Encore plus !

 

Je m’exprimerai au présent de l’indicatif.

En ces temps où je vis une crise spirituelle aigüe, je m’attache plus ou moins bien à garder la loi de ma religion. Ceci peut faire de moi quelqu’un de convenable, voire « de bien ». C’est agréable, mais insatisfaisant. Comme le respect d’une bonne hygiène de vie ne fait pas de moi un athlète, suivre les commandements divins - même de façon éclairée - ne fait pas de moi un saint - ce qui est pourtant le but recherché.

Jésus s’exprime, faisant usage de la formule balancée : « On vous a dit… », « moi, je vous dis… » Par cette expression, il surpasse la légitimité du Temple prescripteur de la Loi.

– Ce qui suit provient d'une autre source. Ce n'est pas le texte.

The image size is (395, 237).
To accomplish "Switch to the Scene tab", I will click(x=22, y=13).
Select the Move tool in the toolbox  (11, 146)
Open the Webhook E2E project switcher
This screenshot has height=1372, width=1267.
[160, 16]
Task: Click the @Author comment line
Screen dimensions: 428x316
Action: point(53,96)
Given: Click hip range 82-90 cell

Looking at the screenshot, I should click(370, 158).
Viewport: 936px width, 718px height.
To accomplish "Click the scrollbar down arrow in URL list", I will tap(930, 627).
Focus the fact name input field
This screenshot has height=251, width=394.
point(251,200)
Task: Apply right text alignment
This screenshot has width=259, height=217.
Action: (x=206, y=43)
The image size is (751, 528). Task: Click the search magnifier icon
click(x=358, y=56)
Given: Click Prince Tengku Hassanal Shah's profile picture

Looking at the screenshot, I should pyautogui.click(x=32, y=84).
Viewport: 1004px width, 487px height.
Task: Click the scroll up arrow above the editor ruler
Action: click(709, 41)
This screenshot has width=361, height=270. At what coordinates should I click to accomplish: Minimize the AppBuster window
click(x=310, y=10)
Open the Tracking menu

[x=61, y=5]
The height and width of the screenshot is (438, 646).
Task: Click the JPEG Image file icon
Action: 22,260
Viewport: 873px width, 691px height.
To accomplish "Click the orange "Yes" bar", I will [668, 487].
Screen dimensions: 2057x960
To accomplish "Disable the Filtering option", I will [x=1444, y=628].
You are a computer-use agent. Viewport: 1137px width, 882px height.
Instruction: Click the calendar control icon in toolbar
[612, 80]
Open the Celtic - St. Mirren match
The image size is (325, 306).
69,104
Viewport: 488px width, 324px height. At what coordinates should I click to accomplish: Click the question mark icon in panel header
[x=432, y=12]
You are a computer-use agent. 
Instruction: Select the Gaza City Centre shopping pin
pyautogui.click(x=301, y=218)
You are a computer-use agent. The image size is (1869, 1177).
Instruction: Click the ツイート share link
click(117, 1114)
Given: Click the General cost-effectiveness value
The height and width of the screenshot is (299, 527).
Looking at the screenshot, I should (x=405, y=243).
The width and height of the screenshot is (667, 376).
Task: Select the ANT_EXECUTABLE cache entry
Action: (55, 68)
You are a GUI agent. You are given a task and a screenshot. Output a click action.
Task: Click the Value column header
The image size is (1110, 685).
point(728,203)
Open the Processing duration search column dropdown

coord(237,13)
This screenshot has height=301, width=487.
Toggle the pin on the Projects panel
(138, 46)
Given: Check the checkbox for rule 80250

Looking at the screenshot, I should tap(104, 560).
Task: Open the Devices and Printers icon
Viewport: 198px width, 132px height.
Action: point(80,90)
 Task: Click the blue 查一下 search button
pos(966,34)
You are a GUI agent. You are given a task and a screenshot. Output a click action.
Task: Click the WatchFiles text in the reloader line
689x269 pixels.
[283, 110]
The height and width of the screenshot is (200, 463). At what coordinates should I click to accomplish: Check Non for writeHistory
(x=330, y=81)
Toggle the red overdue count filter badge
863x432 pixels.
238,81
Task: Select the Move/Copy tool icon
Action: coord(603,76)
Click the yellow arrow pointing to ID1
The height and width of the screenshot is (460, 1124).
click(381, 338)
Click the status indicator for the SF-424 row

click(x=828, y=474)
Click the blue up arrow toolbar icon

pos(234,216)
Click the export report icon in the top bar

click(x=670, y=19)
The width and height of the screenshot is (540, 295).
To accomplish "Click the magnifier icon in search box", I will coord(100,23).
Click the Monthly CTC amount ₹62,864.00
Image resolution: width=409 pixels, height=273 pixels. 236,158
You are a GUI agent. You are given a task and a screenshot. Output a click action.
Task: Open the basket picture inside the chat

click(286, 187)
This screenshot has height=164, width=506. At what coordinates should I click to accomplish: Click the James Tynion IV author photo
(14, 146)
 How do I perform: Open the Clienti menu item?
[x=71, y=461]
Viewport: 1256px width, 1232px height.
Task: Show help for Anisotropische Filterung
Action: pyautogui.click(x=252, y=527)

Il ne s’agit plus du respect social des 613 prescriptions de la Loi, mais de leur intériorisation : penser à l’adultère c’est déjà le commettre.

Il ne s’agit plus de respecter un serment pris envers le Seigneur, mais de ne pas jurer du tout.

Il s’agit enfin d’être clair avec soi : « Que ton oui soit oui, que ton non soit non ! »

Avec Dieu, c’est sans fin. Il me donne et me demande encore plus et tout le temps !

C’est un amour total, donc - pour moi qui le reçoit et tel que je le vis - à la fois exaspérant et enivrant, tragique et délicieux.

Et cette vie d’amour, nulle loi ne peut la donner.